The initial cruises will continue to operate with adjusted passenger capacity and enhanced health protocols developed with government and health authorities, and guidance from medical and scientific experts.

“Many of the company’s brands source the majority of their guests from the geographical region in which they operate. In the current environment, the company believes this will benefit it in resuming guest cruise operations,” the company said.

But in a business update on Thursday, the corporation said: “Currently, the company is unable to predict when the entire fleet will return to normal operations, and as a result, unable to provide an earnings forecast.

“The pause in guest operations continues to have a material negative impact on all aspects of the company’s business, including the company’s liquidity, financial position and results of operations.”

The company expects to report an unspecified loss for the financial year ending November 30 but has a total of $8.2 billion of cash and “cash equivalents”.

Bookings in the first half of 2021 reflect expectations of a phased resumption operations and anticipated itinerary changes.

However, cumulative advance bookings for the second half of 2021 capacity currently available for sale are at the “higher end” of the historical range.

“The company believes this demonstrates the long-term potential demand for cruising,” the parent of UK brands P&O Cruises and Cunard said.

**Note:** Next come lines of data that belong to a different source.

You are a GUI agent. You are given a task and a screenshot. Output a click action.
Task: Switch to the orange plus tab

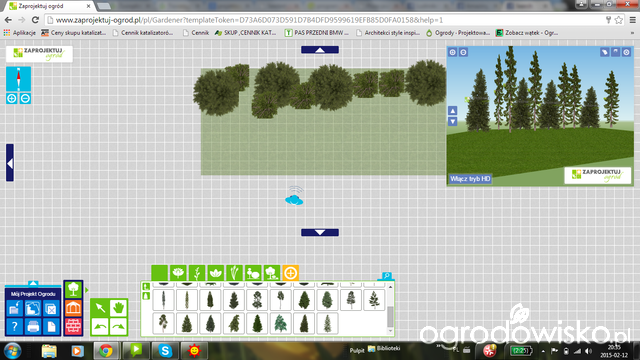(x=290, y=273)
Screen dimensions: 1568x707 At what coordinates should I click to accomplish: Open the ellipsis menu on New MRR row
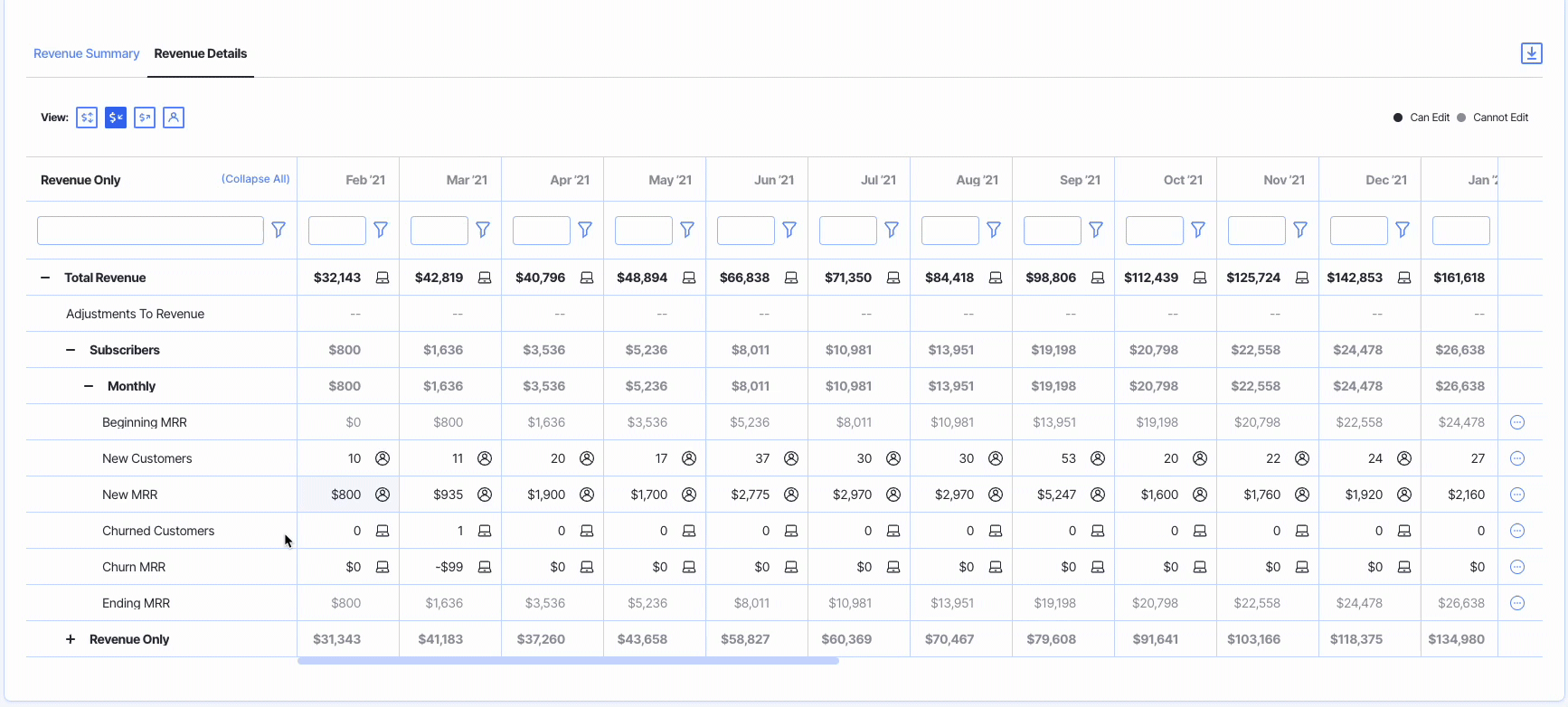click(1517, 495)
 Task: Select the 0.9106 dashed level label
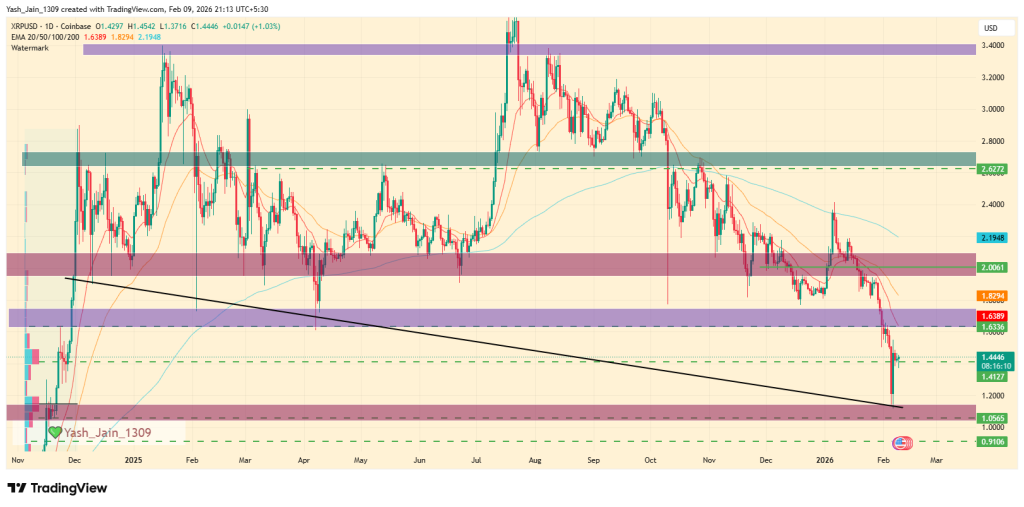point(992,441)
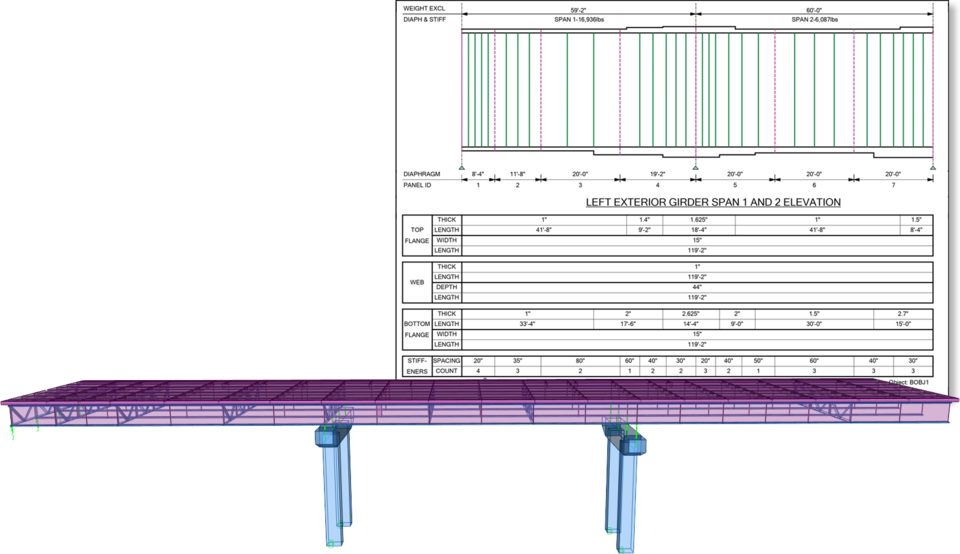Click the web depth 44" cell

point(697,287)
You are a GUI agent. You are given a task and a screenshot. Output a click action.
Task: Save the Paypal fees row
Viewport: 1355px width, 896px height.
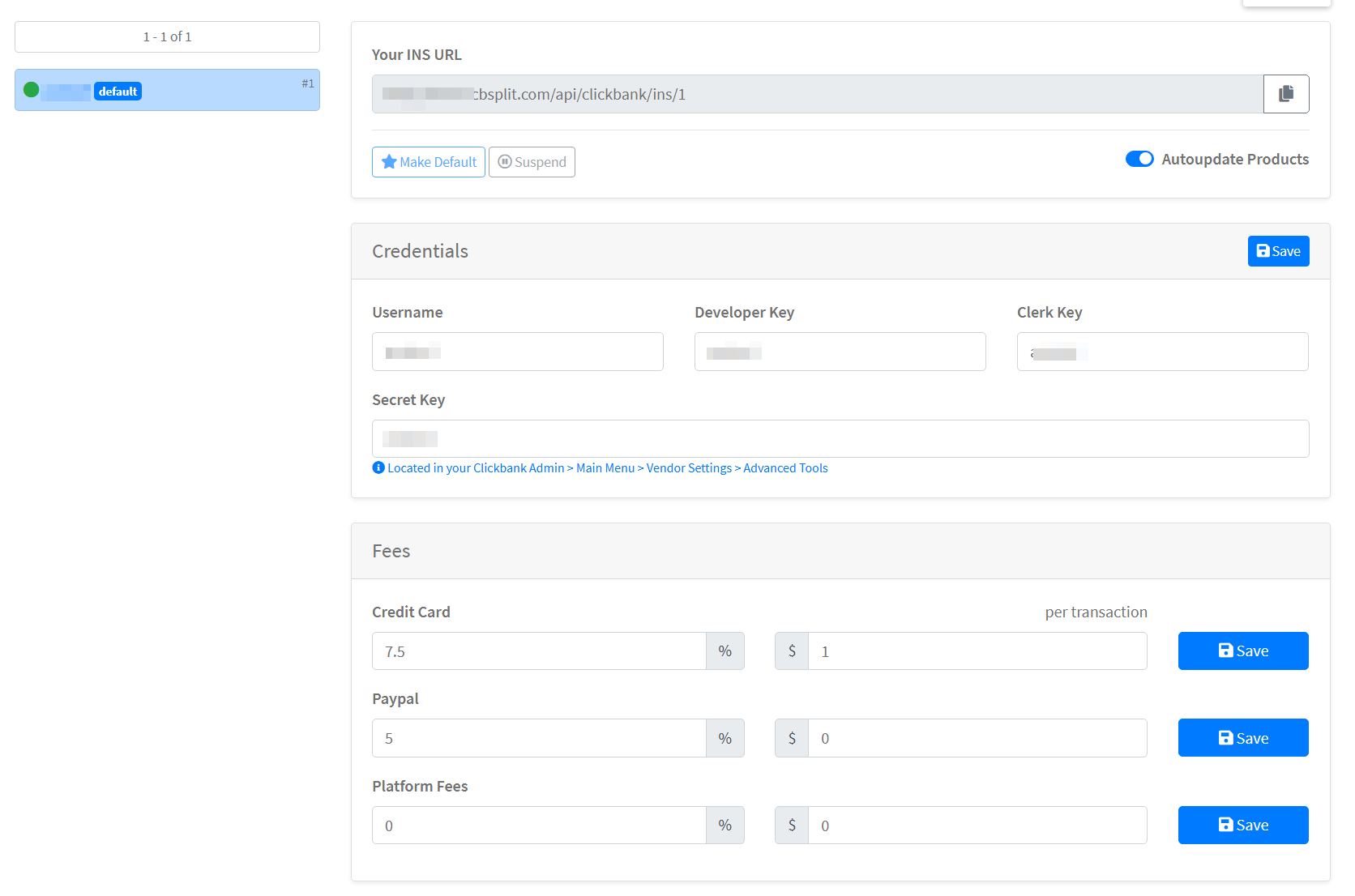pyautogui.click(x=1242, y=738)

Pricing on these bookings are lower by “mid-single digits” versus the second half of 2019, reflecting the effect of future cruise credits (FCCs) from previously cancelled cruises being applied.

The company continues to take bookings for both 2021 and 2022.

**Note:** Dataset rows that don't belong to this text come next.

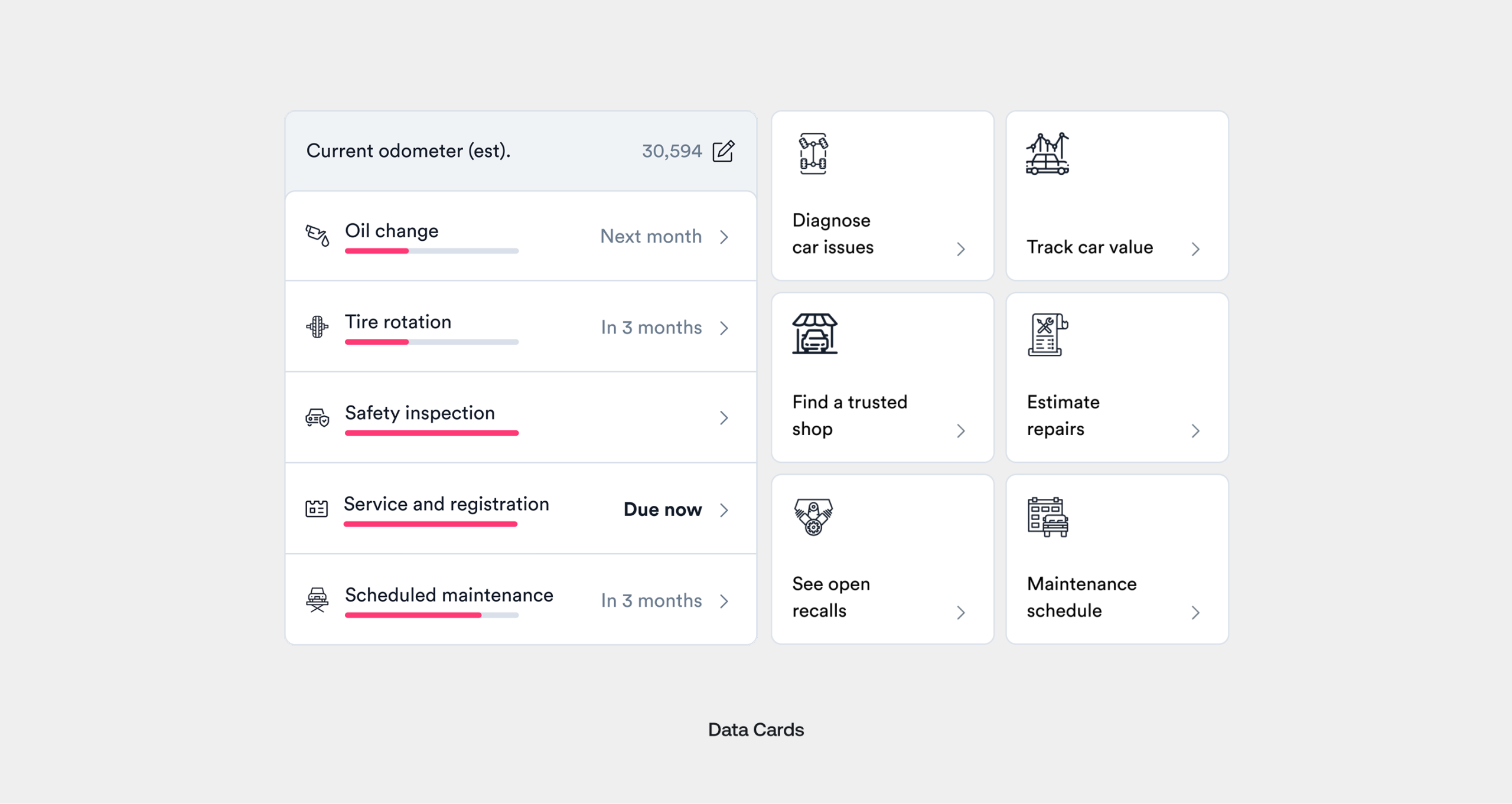Screen dimensions: 1512x804
Task: Open the Tire rotation item label
Action: (x=398, y=322)
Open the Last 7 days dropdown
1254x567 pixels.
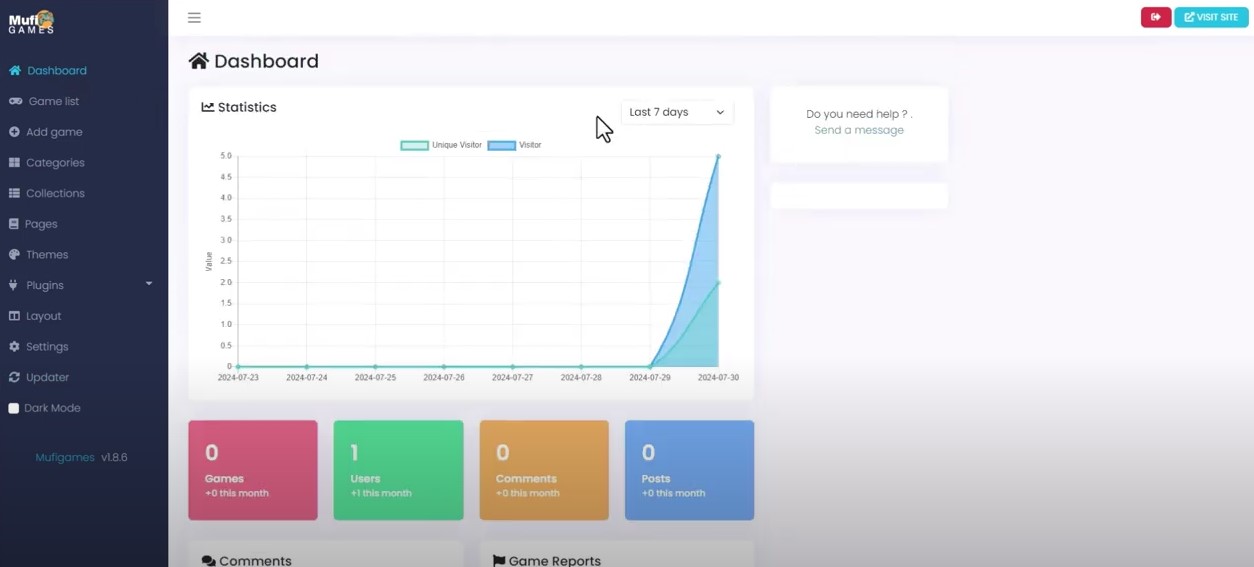676,112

About 45% of passengers affected by schedule changes have received enhanced FCCs while 55% have requested refunds.

The total customer deposits balance at the end of August was $2.4 billion, the majority of which were FCCs, compared to $2.9 billion at May 31.

“The decline in customer deposits is consistent with previous expectations,” Carnival added.

Cruise capacity

More than half (60%) of bookings taken during the three weeks ended September 20 were new bookings as opposed to FCC re-bookings, despite minimal advertising or marketing.

Future capacity is expected to be “moderated” by the phased re-entry of ships, the removal of older capacity and delays in new ship deliveries.

The company has accelerated the trimming of capacity since the pause in operations with the disposal of 18 ships, ten of which have already left the fleet.

The 18 less efficient ships represent 12% of pre-pause capacity and only 3% of last year’s operating income.

The corporation expects to receive only two of the four ships originally due for delivery this year, including Enchanted Princess which was handed over last week.

The company expects only five of the nine ships originally set for delivery by the end of 2021 to be received by then.

Nine cruise ships and two smaller expedition vessels of the 13 originally scheduled for delivery before the end of the 2022 financial year are expected to be delivered by then.

“Based on the actions taken to date and the scheduled new-build deliveries through 2022, the company’s fleet will be more efficient with a roughly 13% larger average berth size per ship and an average age of 12 years in 2022 versus 13 years, in each case as compared to 2019,” Carnival said.

President and chief executive Arnold Donald said: “We have come full circle from initiating a suspension in the early days of the pandemic, to transitioning the fleet into a pause status, right-sizing our organisation and, now, embarking on the phased resumption of guest operations, underway in two of our world leading cruise brands, Costa in Italy and Aida in Germany.

“We have accelerated the sale of less efficient ships, enabling us to capitalise on pent up demand on reduced capacity and structurally lower our cost base, while retaining our most cash generating assets.

“We are taking aggressive actions managing the balance sheet and reducing capacity to position us to weather this disruption and also emerge a leaner, more efficient company, reinforcing our industry leading position.”